Training Best Practices for Your AI Agent
Training Quack AI Agents is less about writing perfect prompts and more about teaching a teammate how to think, decide, and act in the right situations. When training is too vague, inconsistent, or rushed, agents may escalate incorrectly, or produce uneven answers.
This guide outlines practical best practices and examples to help you train agents faster, with higher accuracy and far less confusion.
1. Start With Broad but Precise Guidelines
When giving instructions to Quack, always include enough context so the rule applies only in the correct situations.
Poor guideline example:
"If the customer cannot connect, escalate"
Why this fails:
"Cannot connect" could mean login issues, temporary outages, incorrect credentials, or user error: leading to unnecessary escalations.
Improved guideline example:
"If the customer cannot connect their ticketing system to Quack after completing all required troubleshooting steps and the issue persists, then escalate to a human agent."
Best practices:
Define conditions, not just outcomes.
Specify prerequisites before escalation.
Clarify exceptions when escalation should not happen.
Use real support language that your agents already use, and your customers know.
Explain all acronyms and internal terms.
Use a clear IF / THEN / ELSE structure whenever one customer term can map to multiple intents.
Example:
“If a customer asks whether an SLA (Service Level Agreement) was breached, first ask for the ticket number and then send the resolution timeframes."
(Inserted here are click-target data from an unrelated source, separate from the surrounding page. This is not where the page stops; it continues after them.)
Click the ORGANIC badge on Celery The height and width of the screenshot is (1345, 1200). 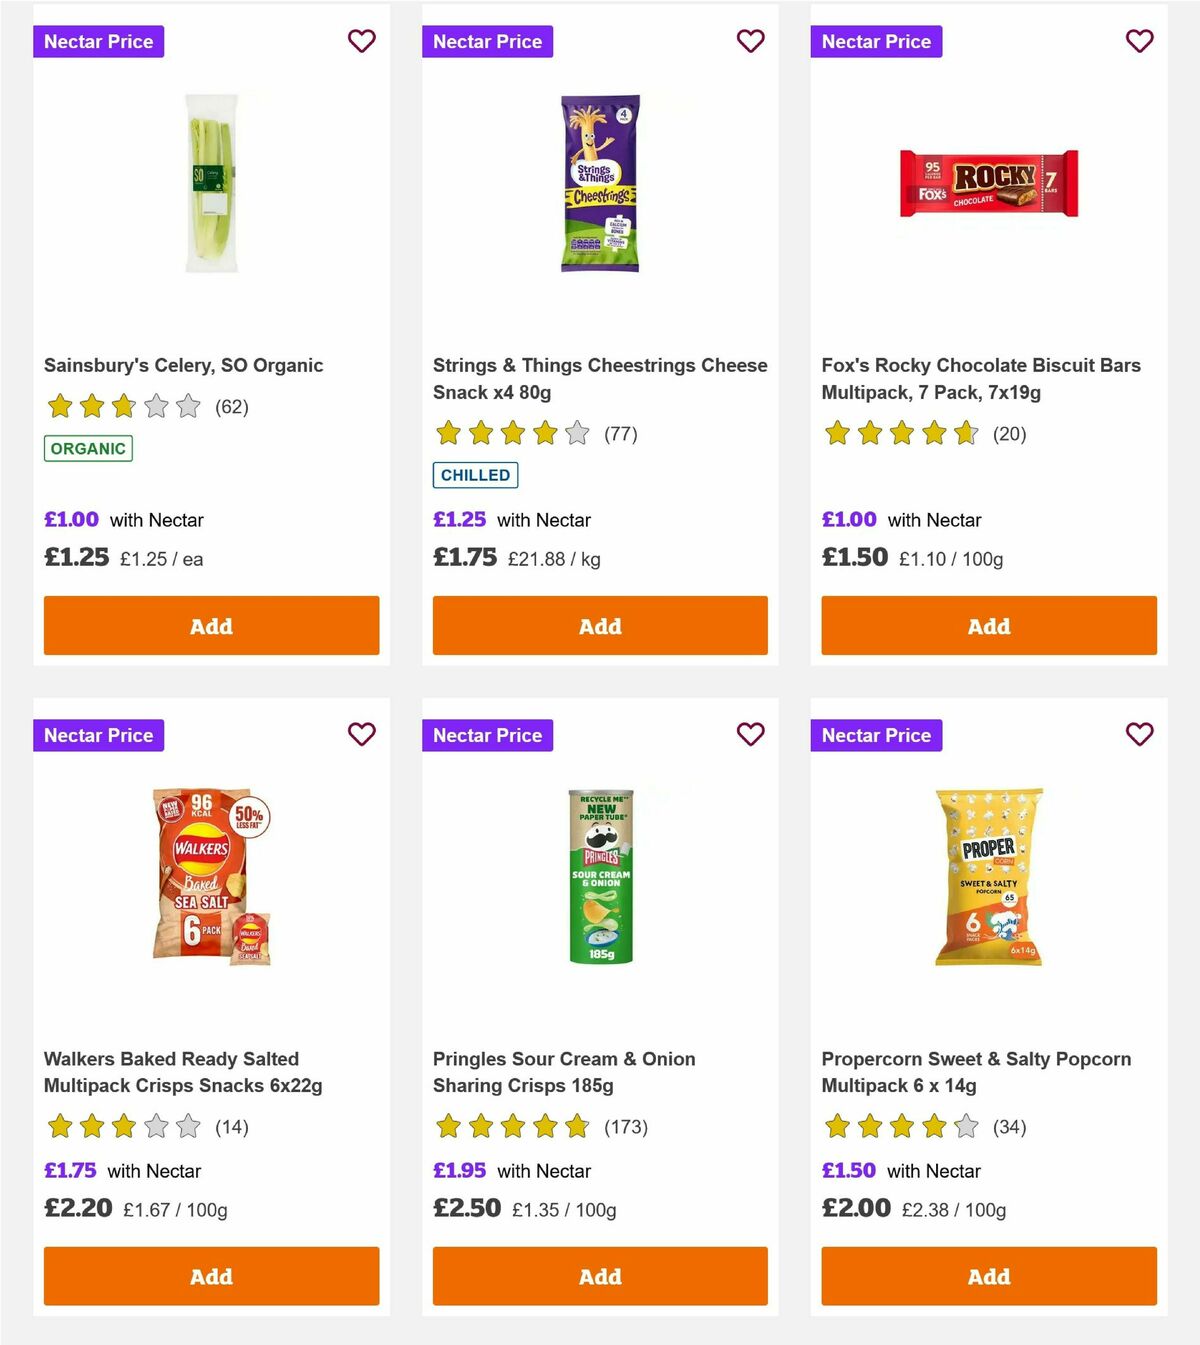pos(88,448)
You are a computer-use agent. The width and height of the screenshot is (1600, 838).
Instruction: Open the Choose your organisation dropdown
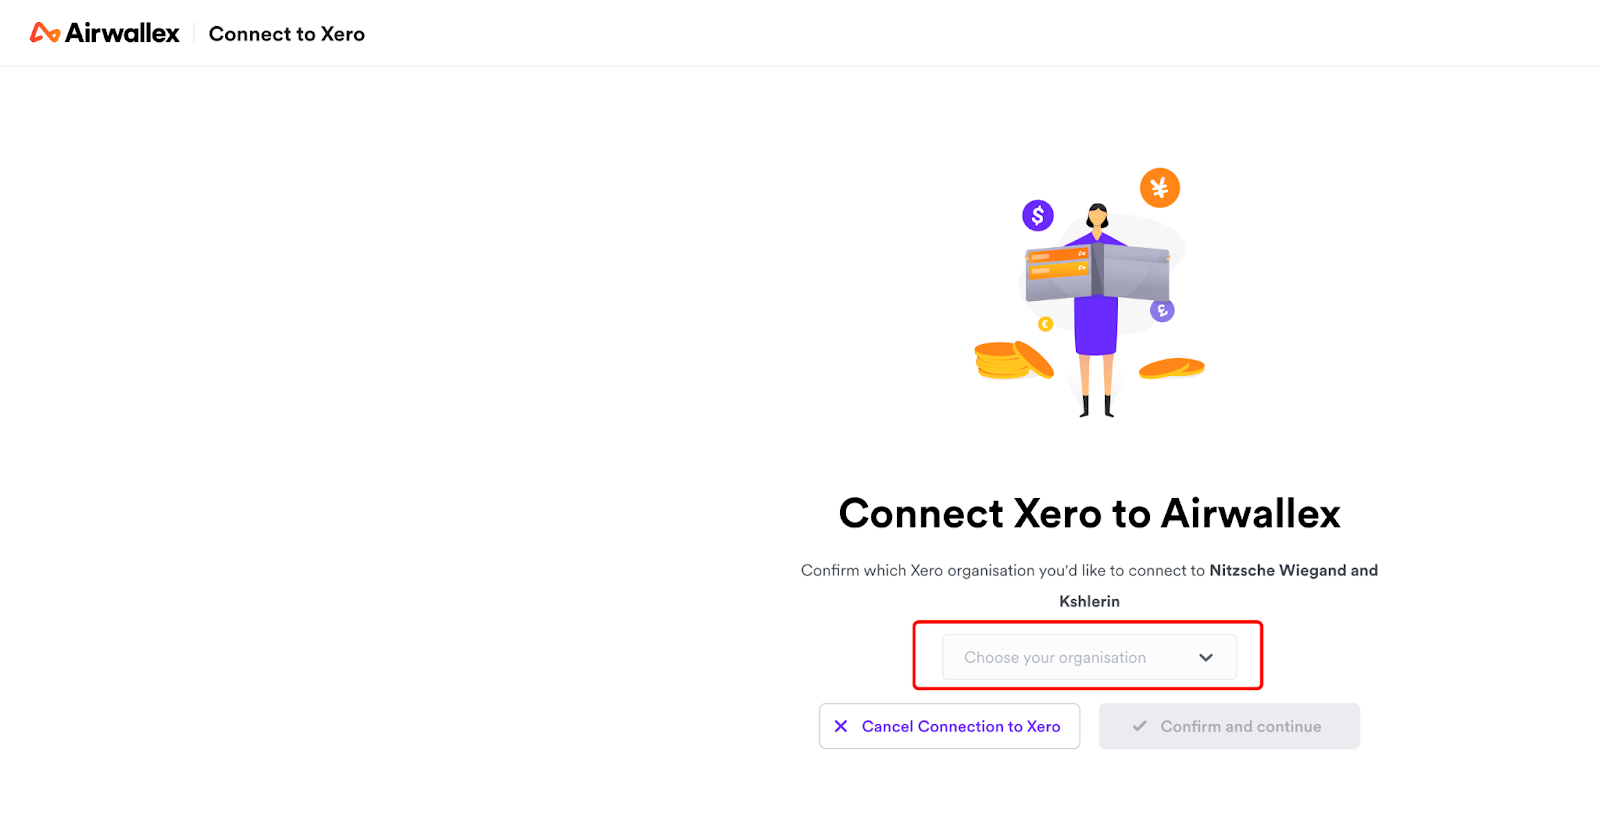click(1089, 657)
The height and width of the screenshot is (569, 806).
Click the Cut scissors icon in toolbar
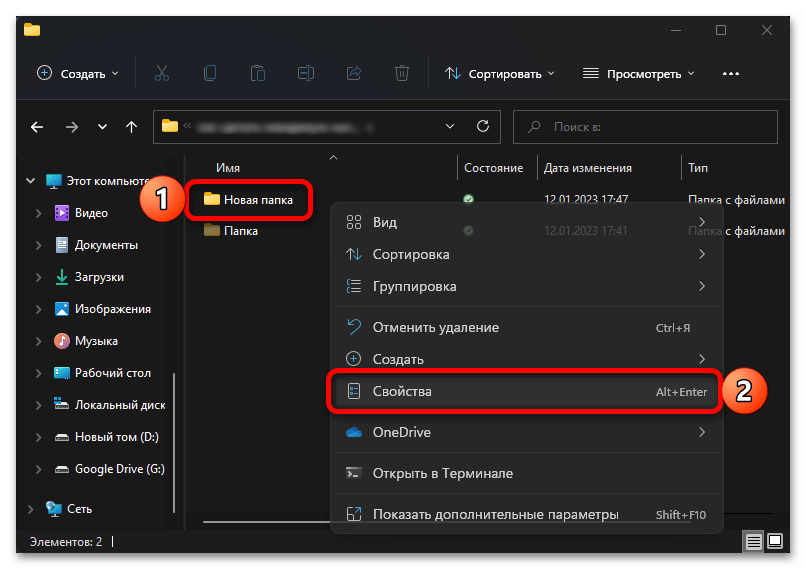[161, 73]
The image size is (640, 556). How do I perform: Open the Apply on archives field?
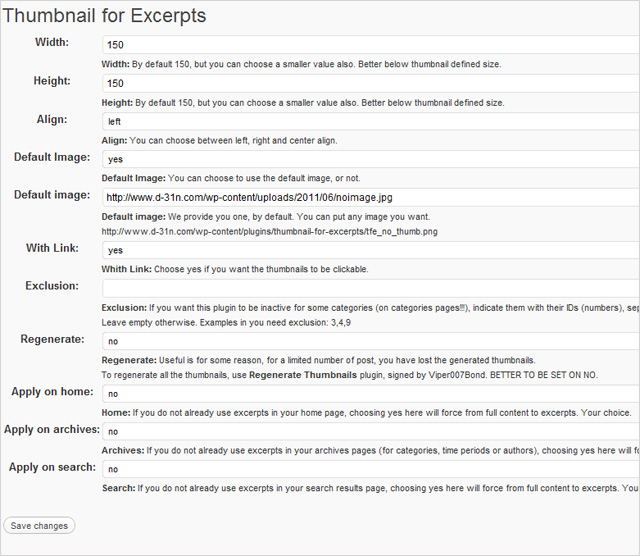click(370, 433)
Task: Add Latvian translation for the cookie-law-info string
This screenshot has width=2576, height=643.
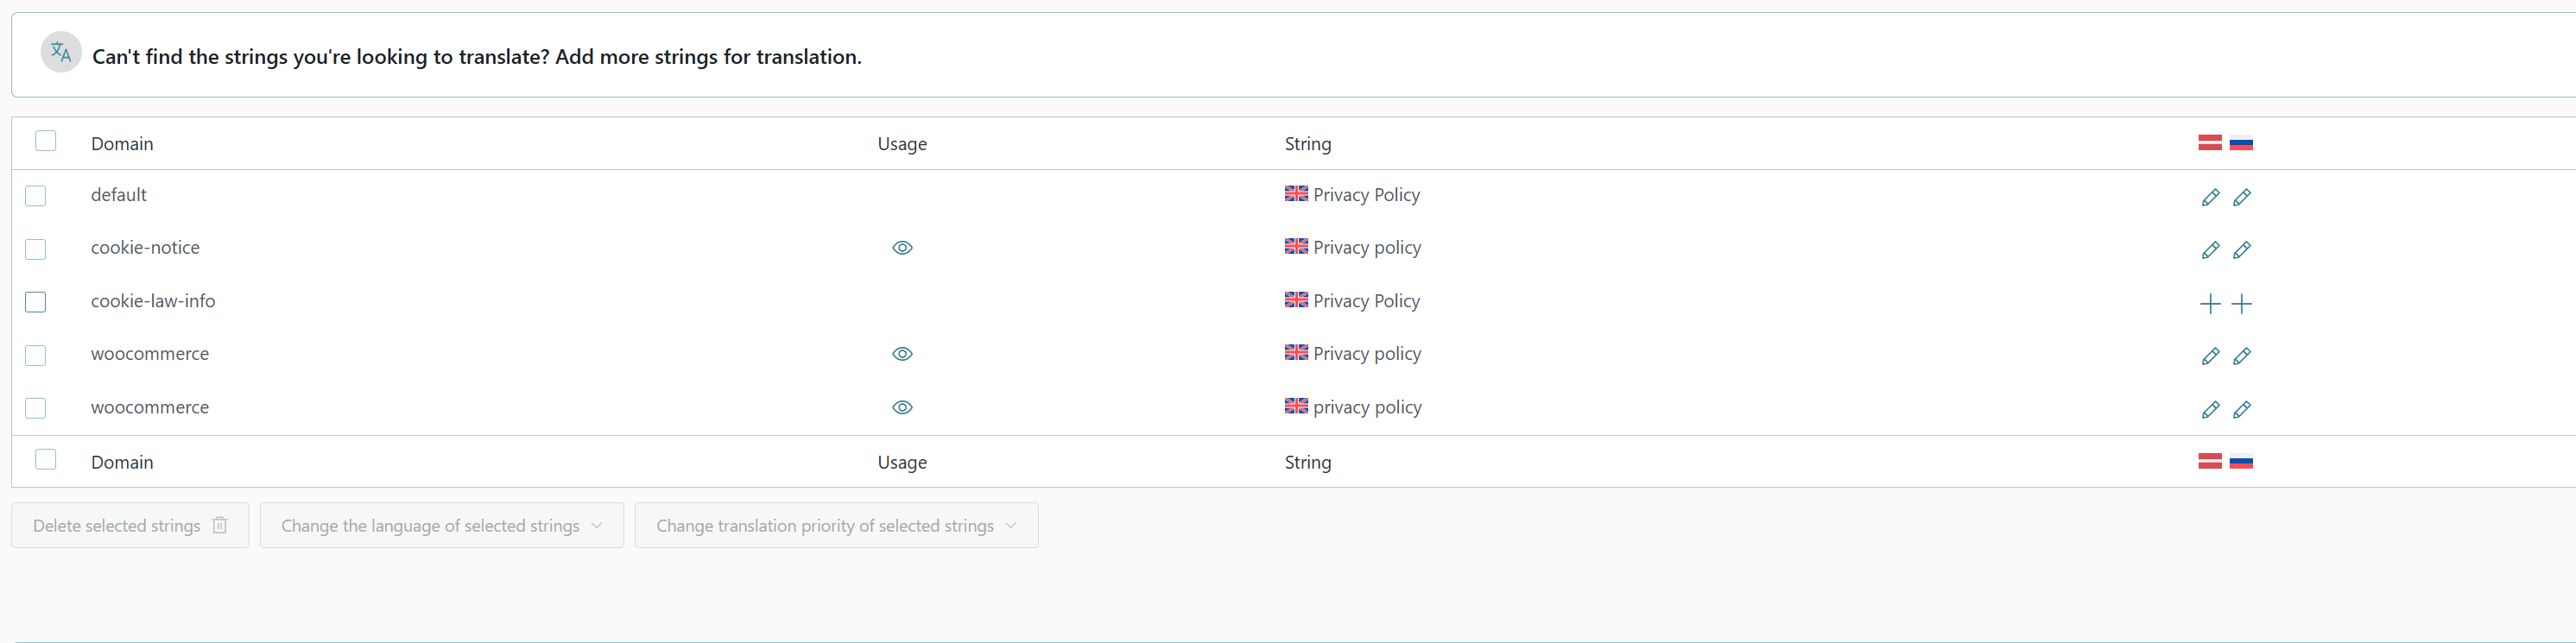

"IF the user mentions being an ‘affiliate’ or ‘ambassador’ THEN ask: ‘Are you a current affiliate or are you looking to apply?’ ELSE continue with the standard support flow."
2. Train One Concept at a Time
Avoid teaching multiple behaviors or decision points in a single training step. Quack learns most effectively when each rule or behavior is introduced in isolation.
Instead of Training login issues, account recovery, and escalation logic all at once.
Do this:
Train "Cannot access account" as a standalone case.
Train troubleshooting steps as a separate case.
Train escalation criteria only after troubleshooting is complete.
This mirrors how human agents are trained and produces cleaner decision-making paths.
3. Provide Positive Feedback Only Once Per Question
Once you test a question or flow, wait until you are fully satisfied with the response before giving positive feedback.
Multiple "good" feedback entries for different answers to the same question can introduce contradictions, and conflicting reinforcement can reduce accuracy and consistency.
Best practices:
Iterate internally until the answer meets your expectations.
Submit positive feedback only on the final, correct behavior.
If you notice older or incorrect feedback influencing results, use the "Forget it" option to remove it.
4. Train Sequential Flows as Separate Scenarios
Complex conversations often involve multiple turns and branching paths. Training them all at once reduces learning efficiency.
Example flow:
"I can't access my account" → Agent sends troubleshooting steps → Customer replies: "I still can't access"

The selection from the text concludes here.